The second attack in this campaign shows a high level of pretexting, with the cybercriminal attempting to build a credible backstory for their request and socially engineer the victim, including:

  • Ronn forgetting their work phone to excuse the ad-hoc communication and convince Zachary that they can’t contact Ronn via details provided by the organization
  • Sharing a new mobile number (controlled by the cybercriminals) for any questions to reassure Zachary that the request is legitimate and to 'move the attack’ to an application/device that is less likely to have security applied to it (versus the risk that an advanced email security solution detects the attack)
  • Offering an immediate explanation for the different name on the bank account and assurance that this has been verified with Peter
  • The addition of ‘Sent from my iPhone’, when technical analysis shows, the email was sent from a desktop to add credibility to the story that Ronn is traveling

The email also contains language designed to further social engineer the victim, including:

  • A request for help (‘Hoping you can help’), which is designed to trigger an emotional response from the victim
  • ‘This will need to be processed today’, ‘this month's payroll’, and ‘same day transfer’ to create a sense of urgency that will encourage the victim to act quickly without querying the request

Detecting BEC attacks that leverage social engineering

Cybercriminals use the tactics displayed in this campaign to increase both deliverability and the likelihood the recipient will fall victim.

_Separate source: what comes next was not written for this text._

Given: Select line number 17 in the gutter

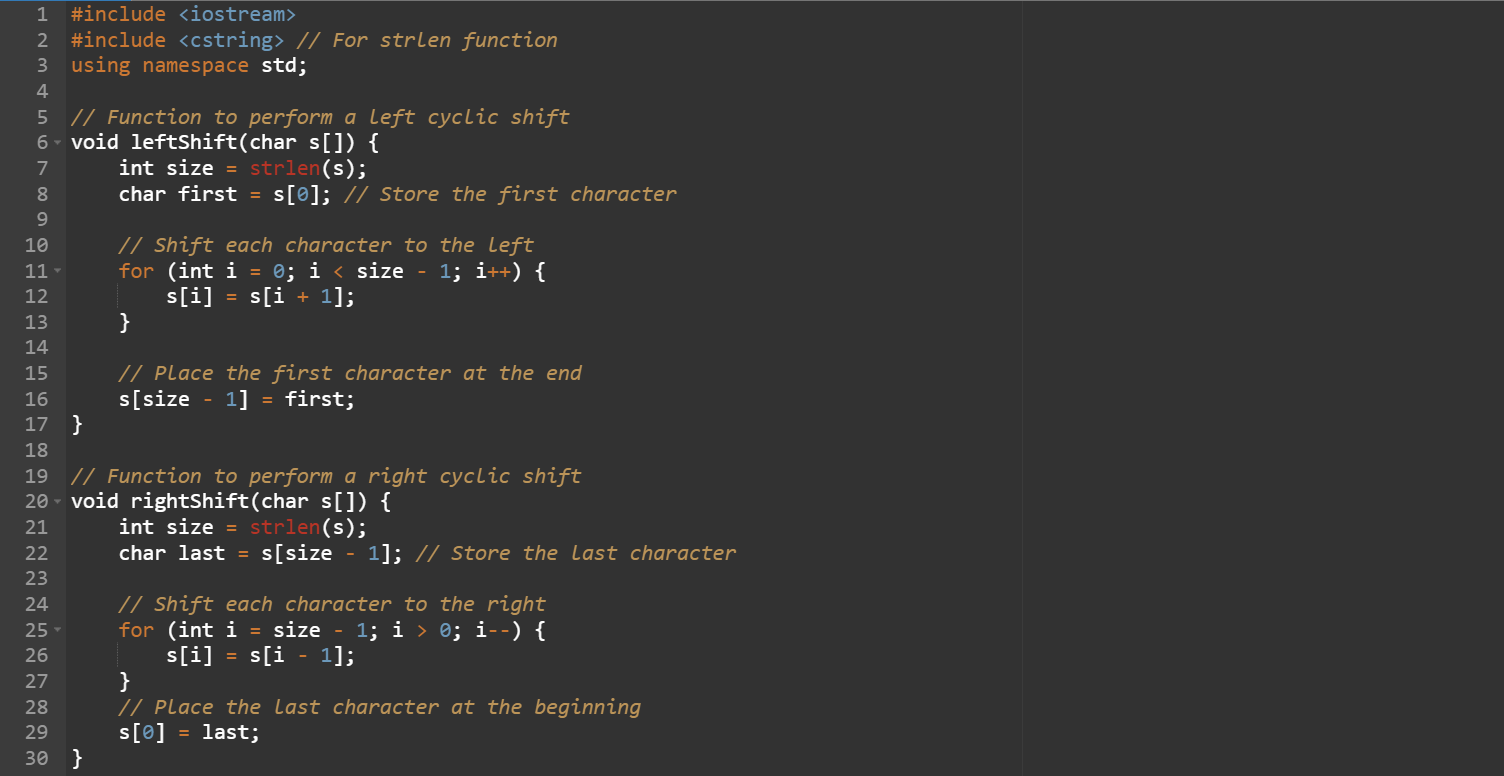Looking at the screenshot, I should (36, 425).
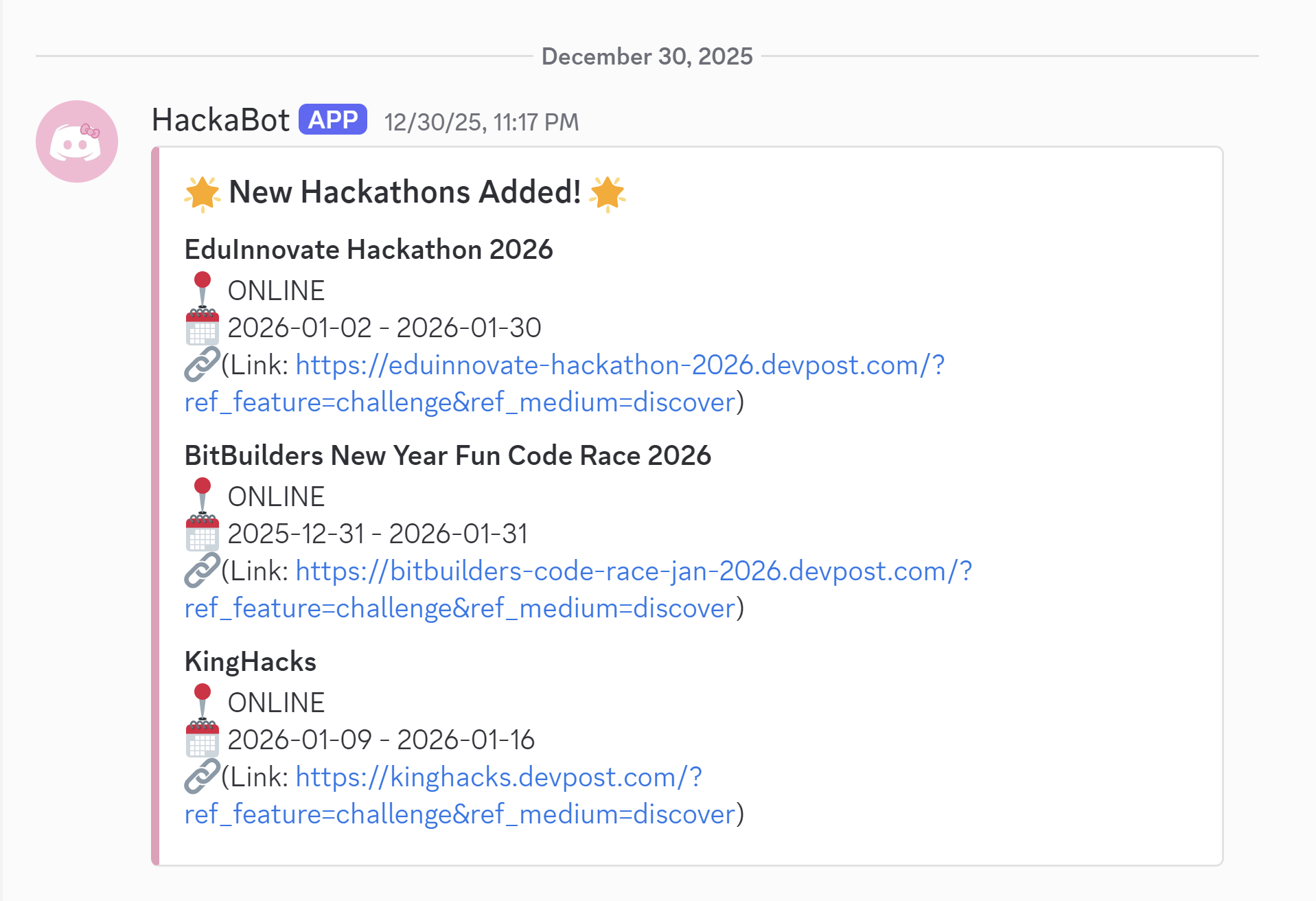
Task: Click the HackaBot username
Action: click(x=220, y=119)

Both the scouting emails and the subsequent impersonation attacks bypassed signature-based and reputation-based detection used by the perimeter security offered by Microsoft 365 and SEGs.

The social engineering tactics, including elaborate pretexting, used in the second phase of the campaign can make it incredibly difficult for the recipients to recognize this as a phishing attack.

As a result, organizations should ensure they have the appropriate processes and defenses in place. Any changes to financial details or payments should be queried using alternative mechanisms to those supplied in the initial request (i.e. not by reply email or using new contact details supplied).

Organizations should also enhance their anti-phishing defenses using behavior-based email security. Integrated cloud email security solutions, such as Egress Defend, use natural language processing (NLP) and natural language understanding (NLU) to detect the linguistic indicators of social engineering. Integrating seamlessly into Microsoft 365, ICES solutions offer an additional layer of defense to protect organizations from advanced phishing attacks.